Hindu temples serve as spiritual centers and facilitate the Hindu Way of life by providing the devotees with opportunities to serve God personally and perform their obligatory duties towards God, the world and others. They are designed to be the abode or the body of God and bring human beings and gods together, as partners in upholding Dharma and ensuring the order and regularity of the worlds.

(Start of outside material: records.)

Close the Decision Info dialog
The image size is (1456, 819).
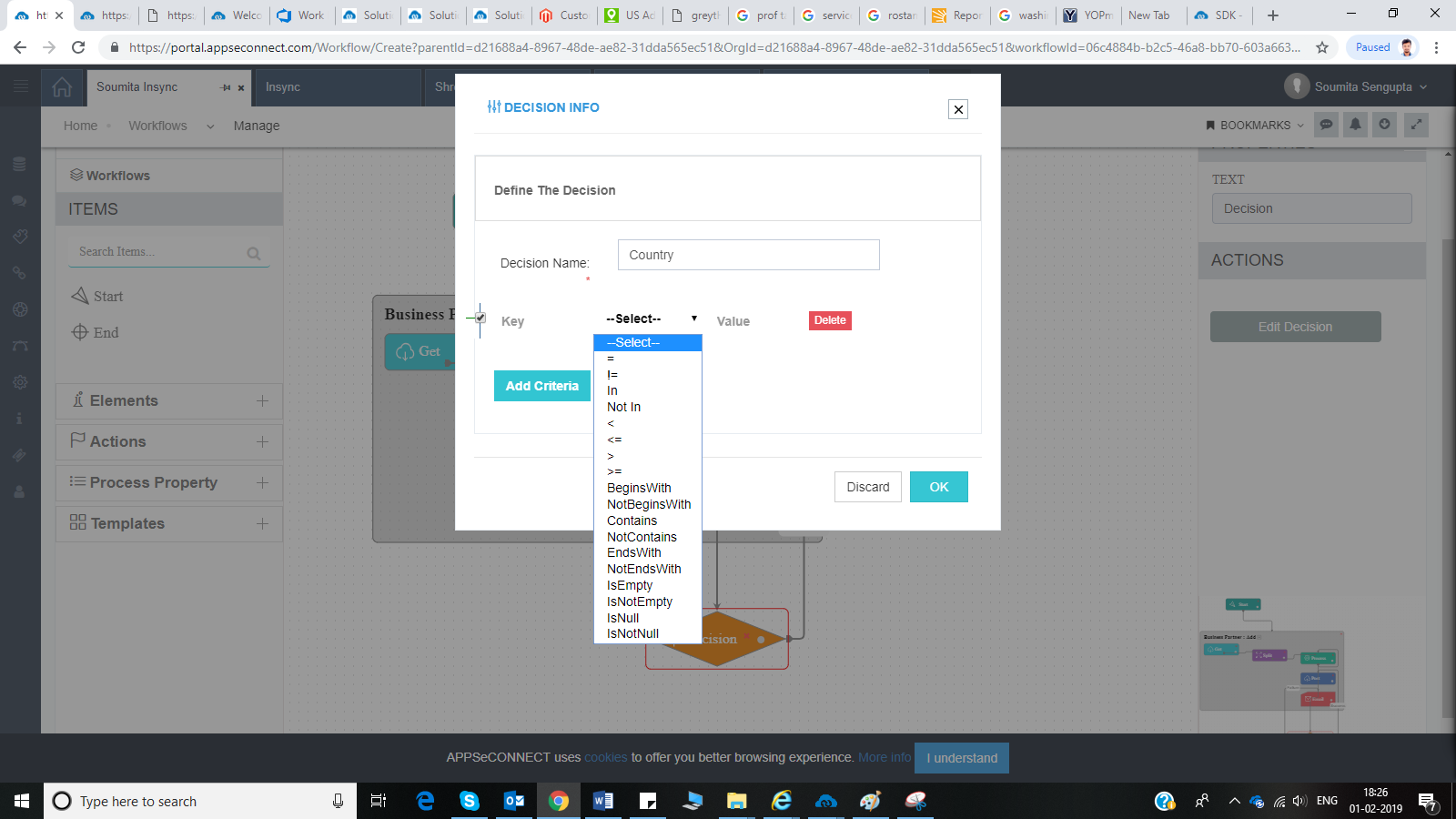[x=957, y=110]
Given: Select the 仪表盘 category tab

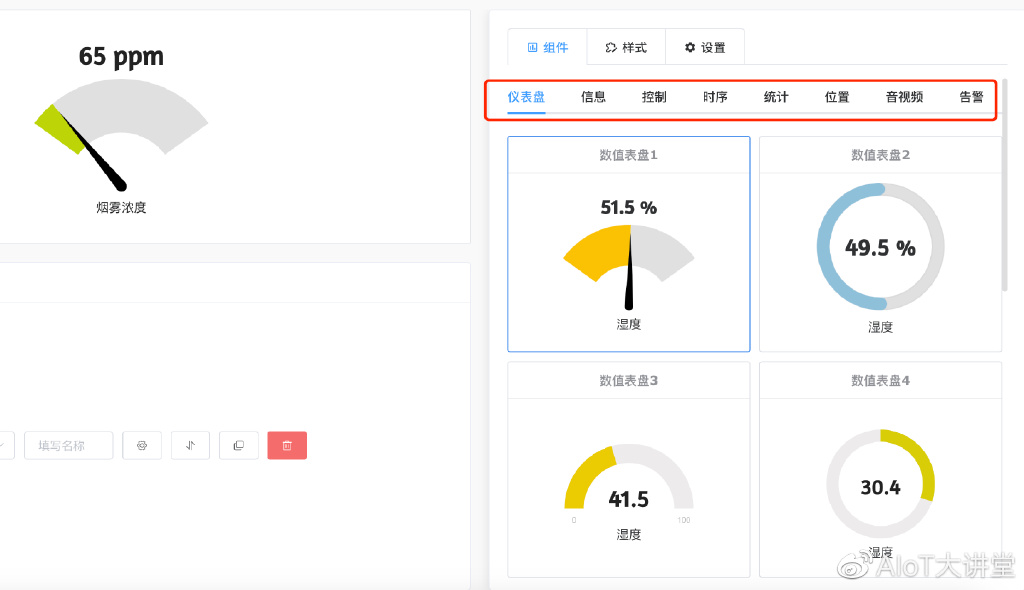Looking at the screenshot, I should tap(526, 97).
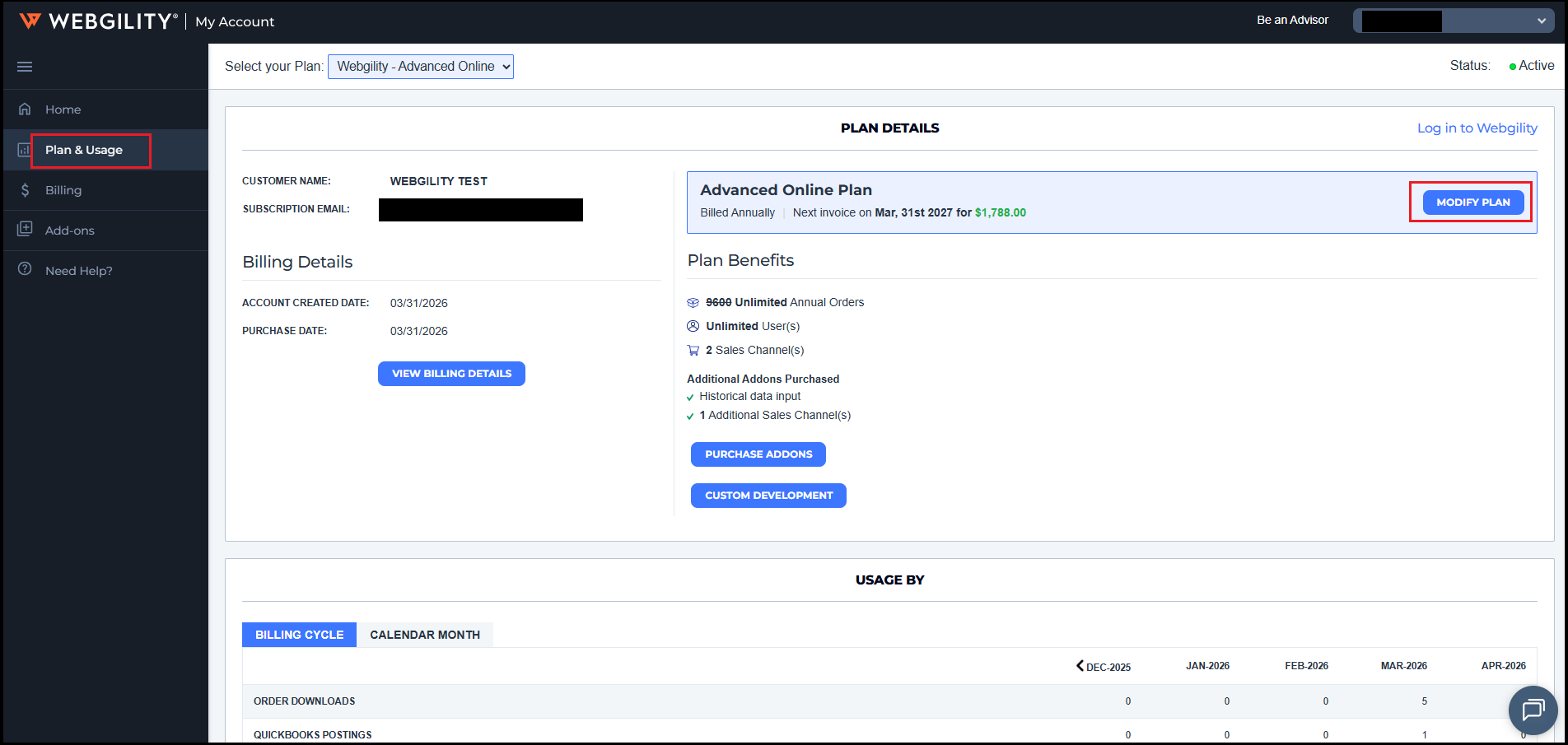The image size is (1568, 745).
Task: Click the Need Help question mark icon
Action: (x=25, y=269)
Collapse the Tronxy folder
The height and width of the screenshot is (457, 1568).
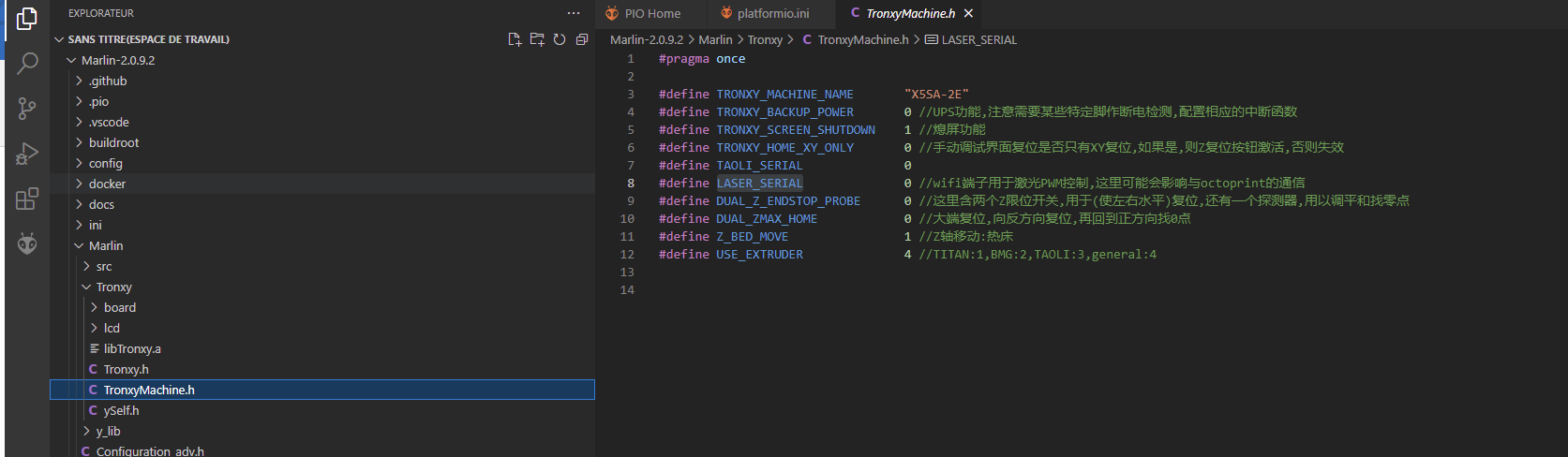[113, 287]
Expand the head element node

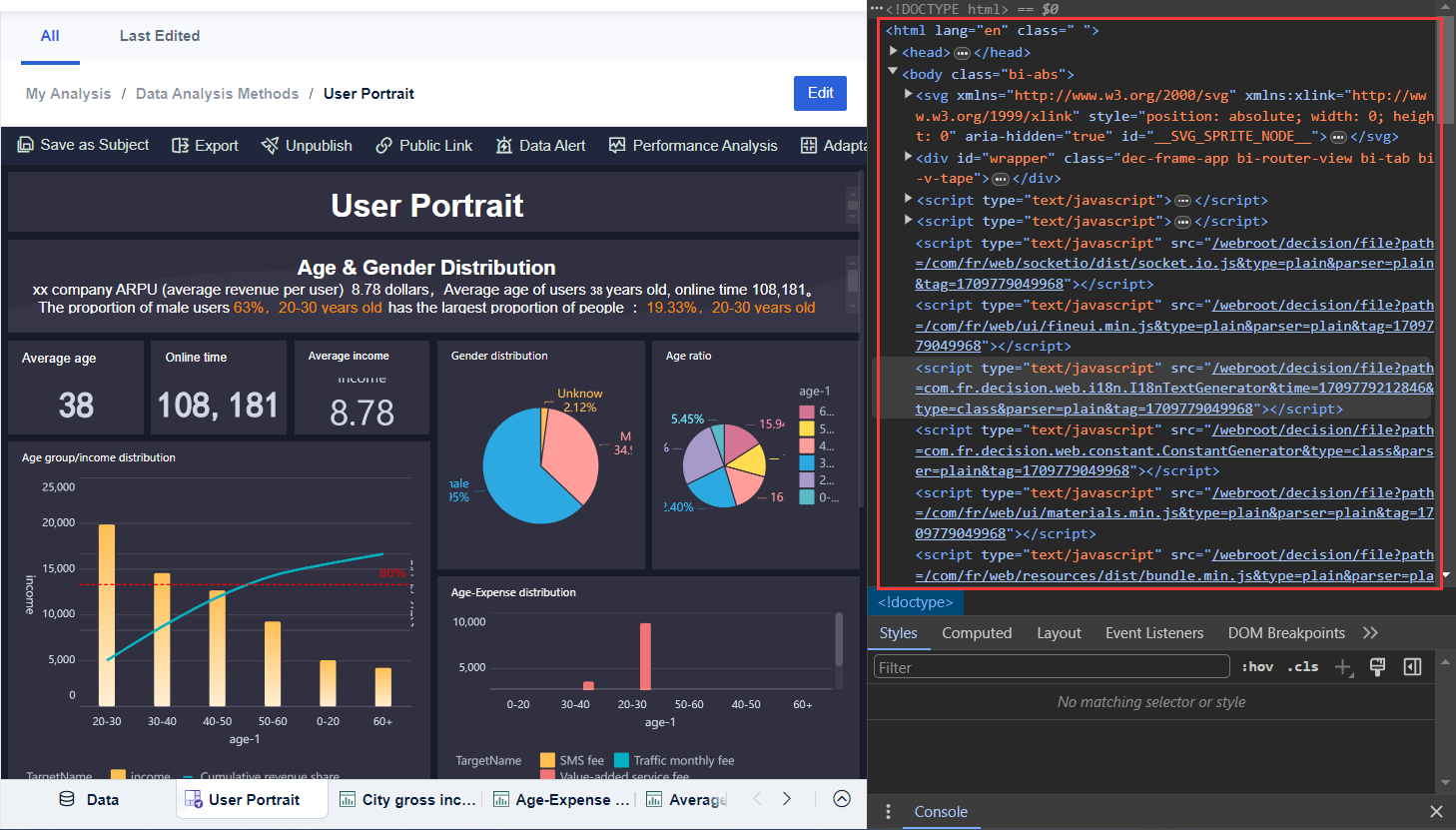(892, 52)
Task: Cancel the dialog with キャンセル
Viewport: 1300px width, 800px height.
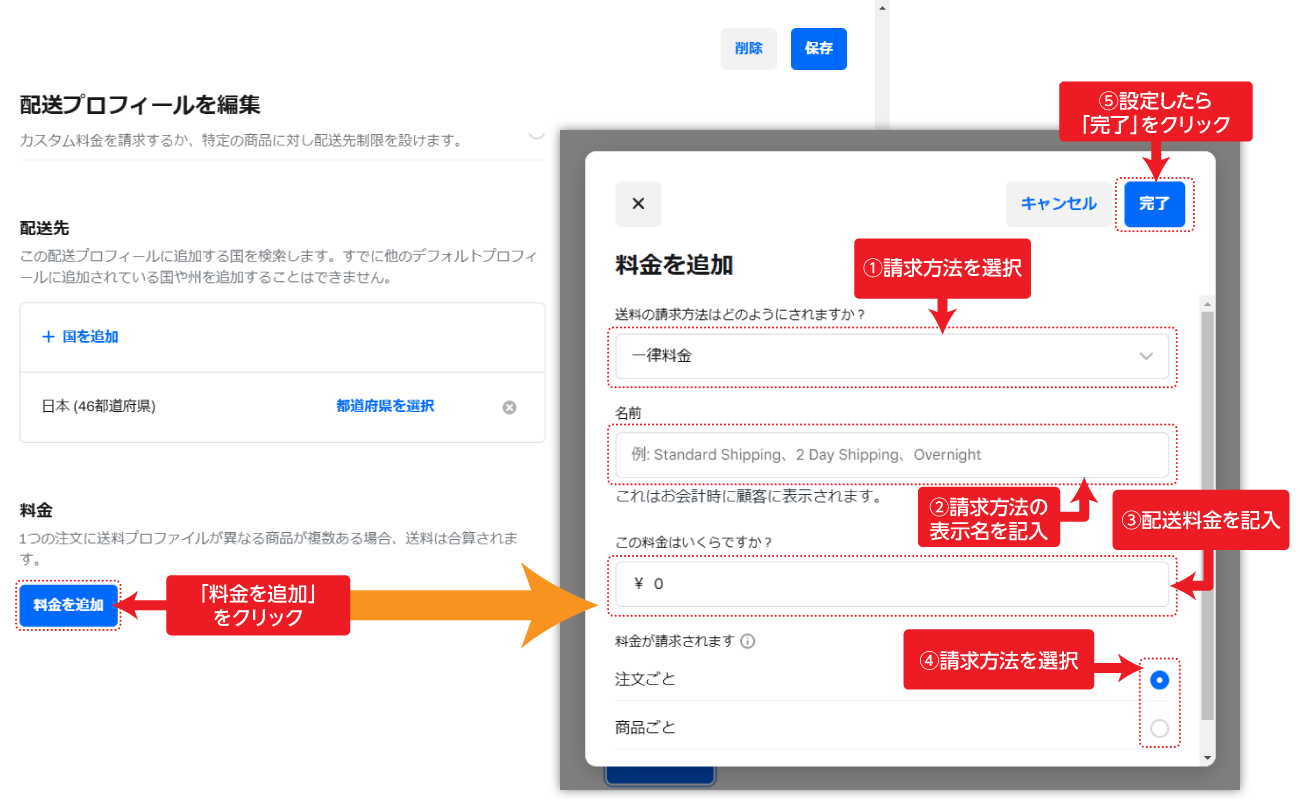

The symbolism and structure of Hindu temples, especially the traditional ones, are rooted in Vedic traditions, with circles and squares and the design of ancient sacrificial pits integrated into them. They also represent the recurring themes of the macrocosm and the microcosm, incorporating astronomical numbers, aspects of geography and geometry, symbols and forms to denote, to facilitate and deepen the relationship between the deities and they devotees and serve as spiritual sanctuaries offering solace and support to the community.  Hindu temples incorporate the essential elements of Hindu cosmos—representing its diverse aspect, its duality and dichotomy, including the Hindu concept of time as a cyclical phenomenon and the guiding and controlling factors of life such as karma and the four aims of life namely dharma, artha, kama and moksha.

Hindu temples come in many styles, are situated in diverse locations, deploy different construction methods and are adapted to different deities and regional beliefs, yet almost all of them share certain core ideas, symbolism and themes. They are found in South Asia particularly India and Nepal, in southeast Asian countries such as Sri Lanka, Cambodia, Vietnam, and islands of Indonesia and Malaysia, and countries such as Canada, the Caribbean, Fiji, France, Guyana, Kenya, Mauritius, the Netherlands, South Africa, Suriname, Tanzania, Trinidad and Tobago, Uganda, the United Kingdom, the United States, and countries with a significant Hindu community. The current state and outer appearance of Hindu temples reflect arts, materials and designs as they evolved over two millennia. They also reflect the synthesis of art and culture between Hinduism and Islam since the 12th century.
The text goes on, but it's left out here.